Urine that smells like smoke is usually caused by something you ate or drank, not a serious medical problem. Smoked foods, coffee, certain supplements, and even dehydration can all produce a smoky or burnt odor in your urine. In most cases, the smell fades on its own within a day or two once the trigger passes through your system.
How Food Creates a Smoky Smell
Smoked meats, barbecue, heavily roasted coffee, and charred vegetables are the most common dietary culprits. These foods contain a group of compounds called phenols, which are responsible for that distinctive smoky flavor and aroma. When you eat smoked or heavily roasted foods, your body absorbs these compounds quickly, processes them in the liver, and then excretes them through your kidneys. The result is urine that carries a faint (or not so faint) smoky scent.
Research on smoked food chemistry has identified nearly two dozen individual phenol-related compounds that produce smoky characteristics, even at very low concentrations. Some of these compounds are detectable by smell at just 1 to 10 parts per million. That means even a modest serving of smoked salmon, bacon, or a few cups of dark-roast coffee can introduce enough of these compounds into your system to change the way your urine smells for several hours.
Dehydration Concentrates the Odor
If you’re not drinking enough water, your kidneys produce less urine, and whatever odor-causing compounds are present become more concentrated. This is why urine often smells strongest first thing in the morning: after a full night without fluids, it’s at its most concentrated. The same principle applies throughout the day. If you ate smoked food and haven’t been drinking much water, the smoky smell will be more noticeable than it would be if you were well hydrated.

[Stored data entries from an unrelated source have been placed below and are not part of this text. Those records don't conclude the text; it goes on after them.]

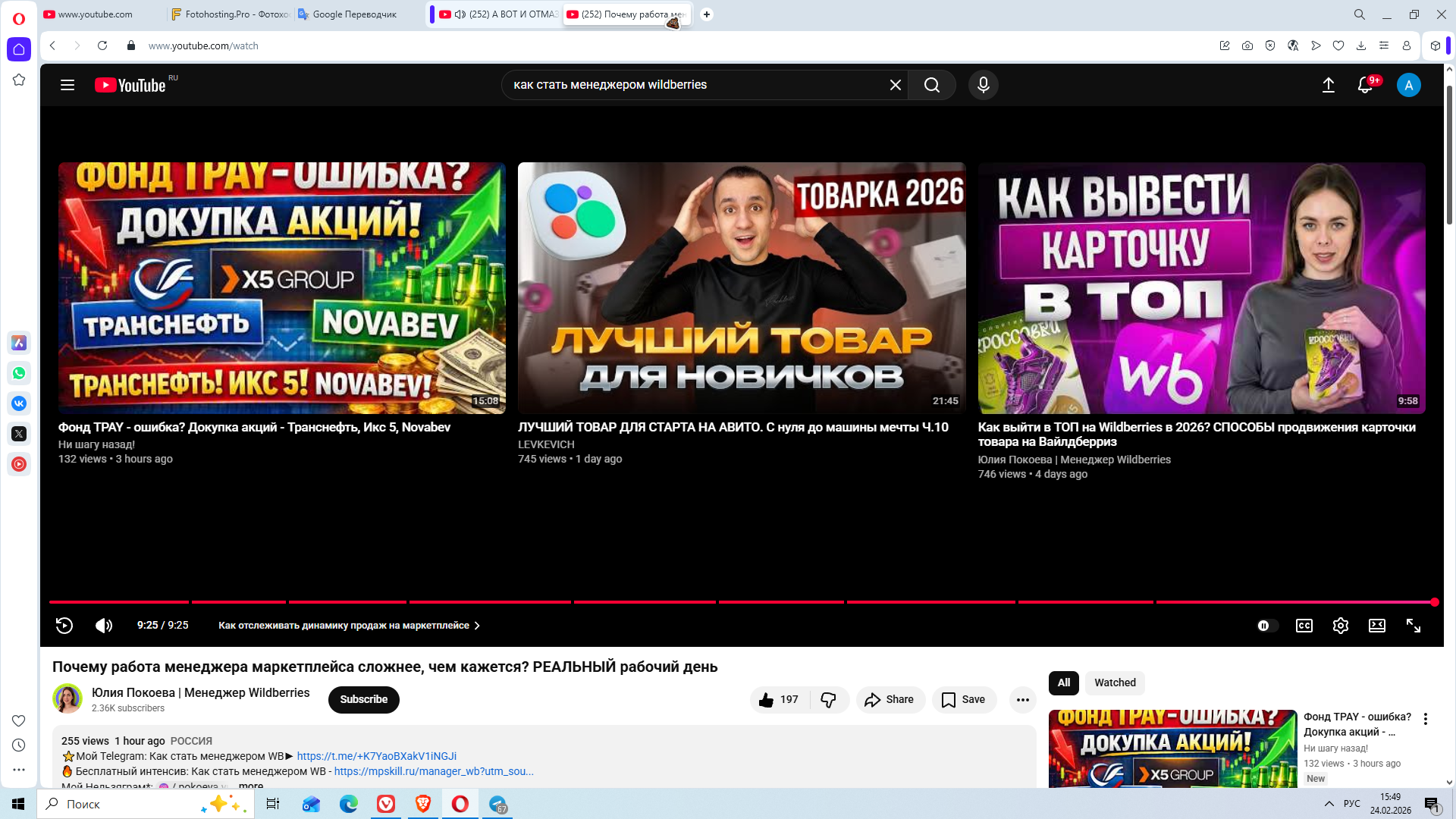Open player settings gear
The height and width of the screenshot is (819, 1456).
point(1340,626)

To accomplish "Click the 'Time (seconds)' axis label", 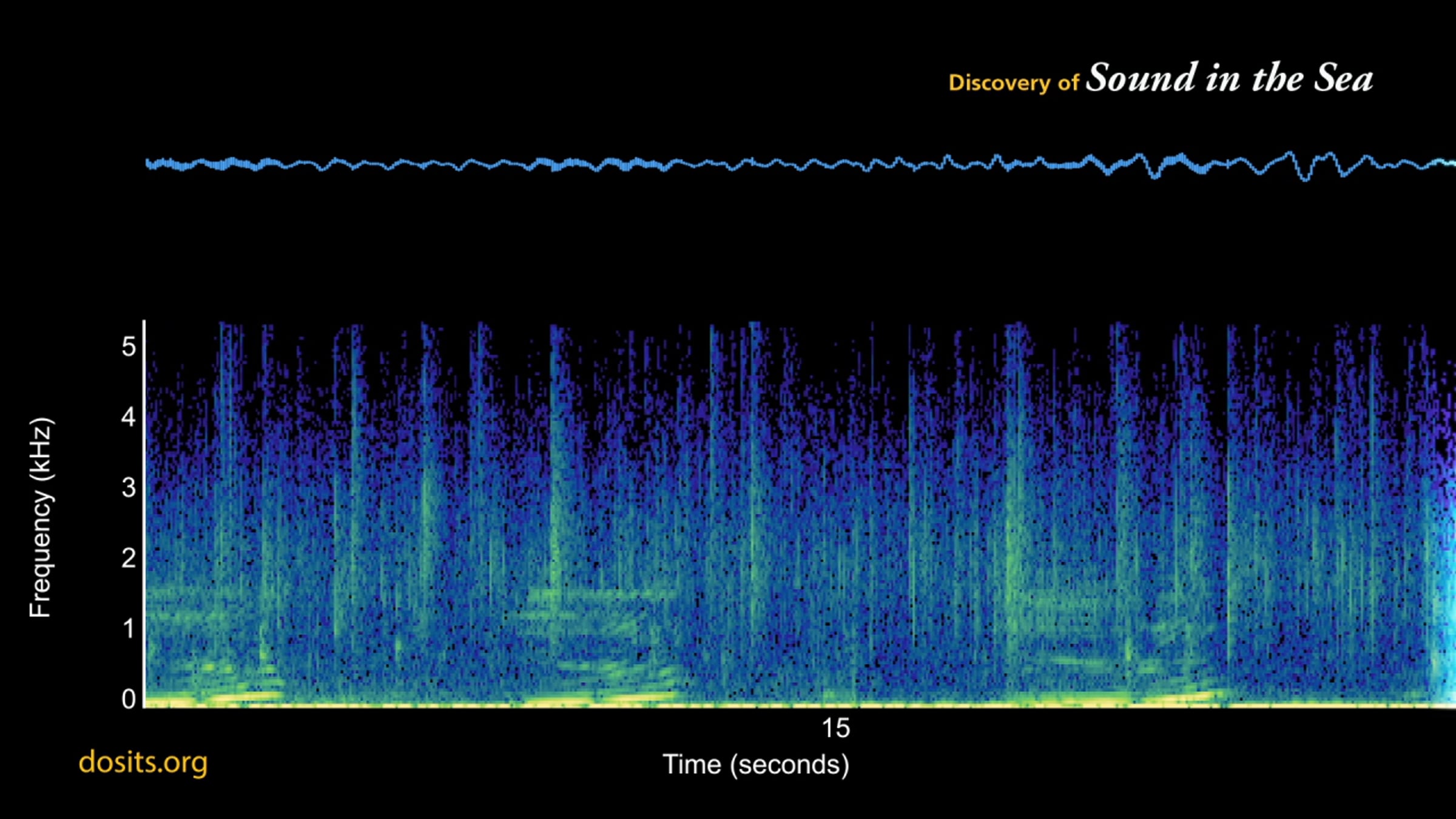I will tap(755, 764).
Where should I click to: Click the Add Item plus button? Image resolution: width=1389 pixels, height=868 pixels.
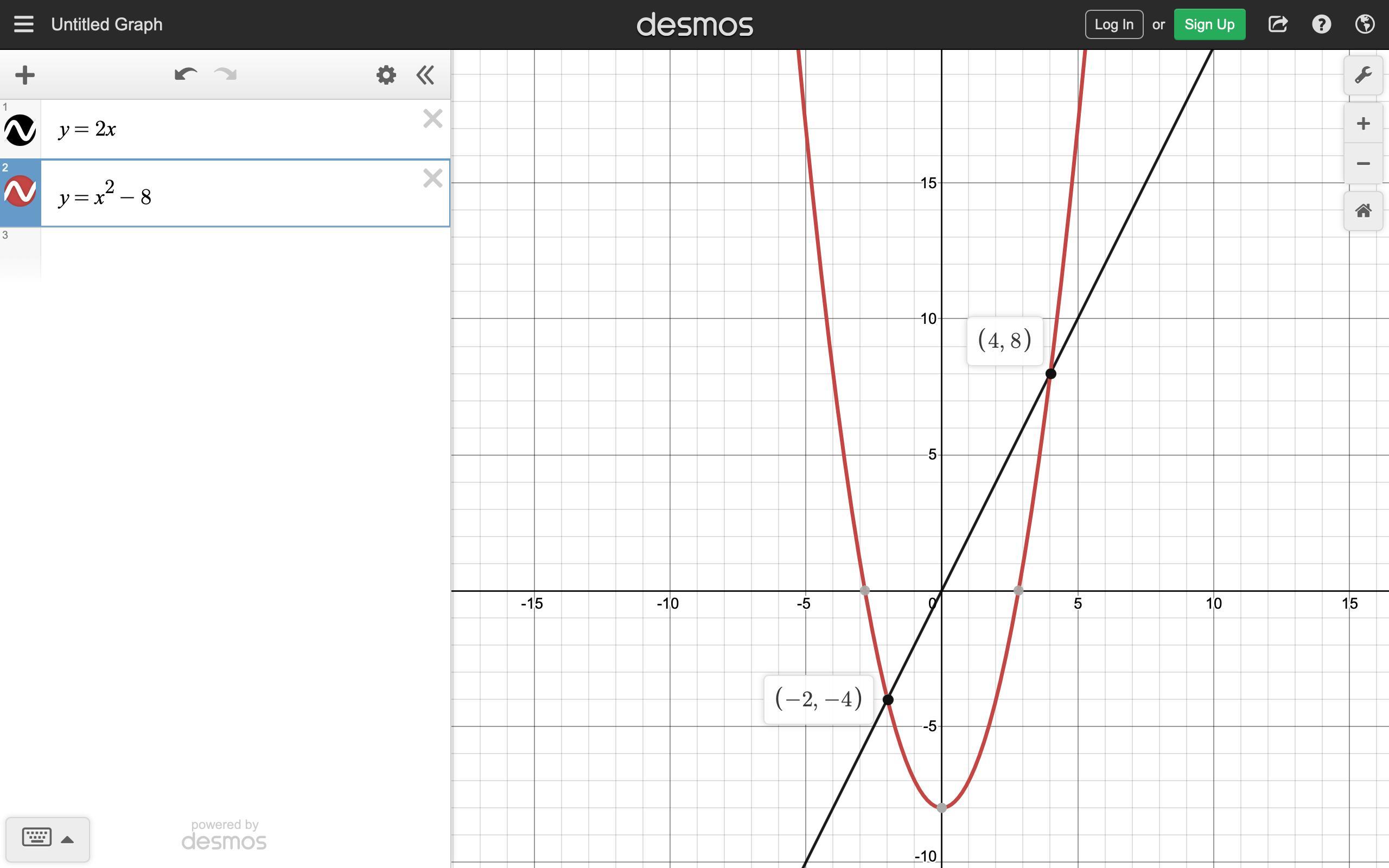click(24, 75)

Concentrated urine without other symptoms is generally not harmful. Try increasing your water intake for a day or two. If the smoky odor fades as your urine becomes lighter in color, dehydration was amplifying the problem.
Supplements and Medications
Certain supplements and prescription drugs can alter urine odor in ways that some people describe as smoky, burnt, or chemical. Vitamin B6 is one of the more common offenders. Taking more than about 2 milligrams per day (which many multivitamins and B-complex supplements easily exceed) can change the smell of your urine noticeably. Sulfa-based medications, prescribed for conditions like diabetes, urinary tract infections, and rheumatoid arthritis, can also produce unusual urine odors.
If you recently started a new supplement or medication and the smoky smell appeared around the same time, that connection is worth noting. The odor typically persists as long as you’re taking the supplement and resolves once you stop or reduce the dose.
When the Smell Signals Something Else
A true smoky smell in urine is rarely a sign of a serious condition, but certain medical problems do produce distinctive urine odors that people sometimes interpret as smoky or burnt.
Severe liver disease can cause a condition called foetor hepaticus, where the body excretes sulfur-containing compounds that create a sweet, musty smell in both breath and urine. This doesn’t typically smell like campfire smoke, but some people describe it in overlapping terms. It occurs alongside other clear signs of liver trouble: yellowing skin, abdominal swelling, fatigue, and confusion.
Diabetic ketoacidosis, a dangerous complication of unmanaged diabetes, produces ketones that give breath a fruity or chemical odor. Some people describe the smell as closer to burnt sugar than fruit. Urine during ketoacidosis is often darker, more frequent, and accompanied by extreme thirst, nausea, belly pain, and confusion.
A rare genetic condition called maple syrup urine disease causes urine, sweat, and earwax to smell like burnt sugar or maple syrup. It’s almost always diagnosed in infancy and is extremely uncommon in adults, but any persistent burnt-sugar smell in urine that you can’t explain with diet is worth mentioning to a doctor.
Practical Steps to Narrow It Down
The fastest way to figure out the cause is to work through a short mental checklist:
- Recent diet: Did you eat smoked or heavily charred food, or drink a lot of dark-roast coffee in the past 12 to 24 hours?
- Fluid intake: Have you been drinking less water than usual? Is your urine dark yellow?
- New supplements or medications: Did you start anything new in the past week or two?
- Other symptoms: Do you have fever, pain while urinating, abdominal discomfort, unusual fatigue, or changes in skin color?
If the answer to the first three is yes and the last one is no, the smell is almost certainly harmless. Drink more water, give it a day, and see if the odor clears. A smoky smell that persists for more than a few days with no dietary explanation, or one that appears alongside other symptoms like pain, nausea, or unusual fatigue, is worth bringing up with your doctor. A simple urinalysis can rule out infection, elevated ketones, or other metabolic issues quickly.